# Eyeshadow Challenge



## desert_reality (May 14, 2007)

I'm relatively new to MAC so I am just starting out with my collection of eyeshadows. My problem is I get bored easily but I don't always have money or time to buy new shadows so I try and mix and match.. which sometimes goes wrong. 

I have:
Nocturnelle
swiss chocolate
amber lights
shadow lady
humid 
beauty marked
aquadisiac (which i hate, help me love it!)

(I usually do SC for a normal day, or N with SL)
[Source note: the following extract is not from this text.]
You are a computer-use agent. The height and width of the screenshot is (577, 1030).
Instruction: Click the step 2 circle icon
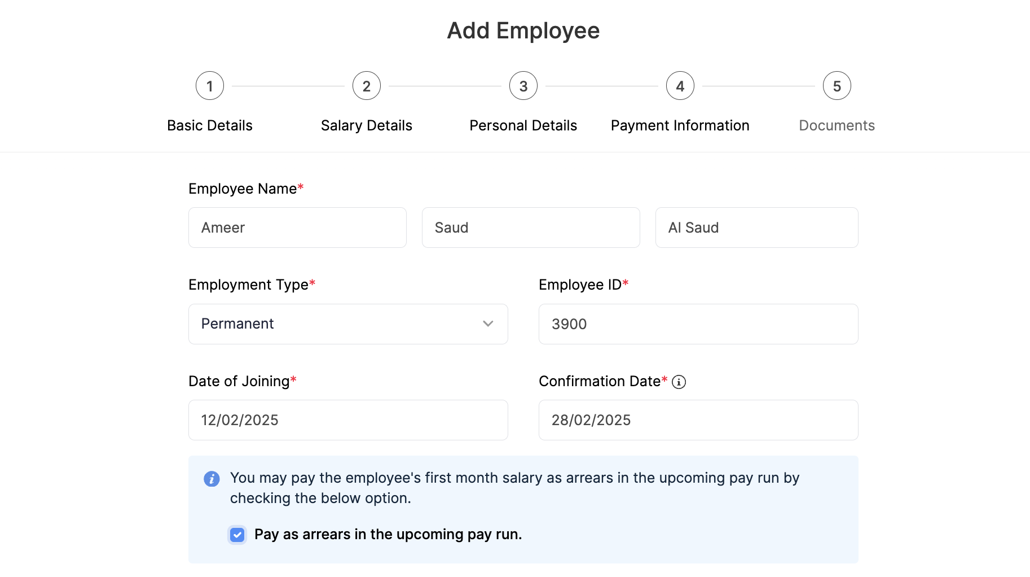pos(366,85)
do you guys have any suggeestions of what i can do with just these. AND what else should I pick up to enhance my collection.
PS- i am a NW50

THANKS!!


----------



## erica_1020 (May 15, 2007)

I love Amberlights with Bronze by MAC.  Maybe get a lighter purple or plum to go with Nocturnelle.  I have Mancatcher but it was LE


----------



## rosquared (May 15, 2007)

if aquadisiac is too bright, i suggest smoking it out with some moth brown or print!


----------



## Twinkle_Twinkle (May 15, 2007)

Ok, this may be a little loud, but, you could do Amber Lights across the entire lid and up into the highlight, put Shadowy Lady in your crease and Humid straight across the lid.  That could be a little funky.  Might have to try that one out myself actually.


----------



## Twinkle_Twinkle (May 15, 2007)

Oh, and I love Aquadisiac.  You can pair it with Humid, but honestly you are going to have to get something more in the blue-green and aqua families to make it work.  If only you had Shimmermoss or Steamy!  Either one of those would be great with Aquadisiac and Amber Lights (Amber Lights goes with everything, doesn't it?).  Or, if you are going out, you could play around with Beauty Marked, Shadowy Lady and Aquadisiac, that sounds challanging though...


----------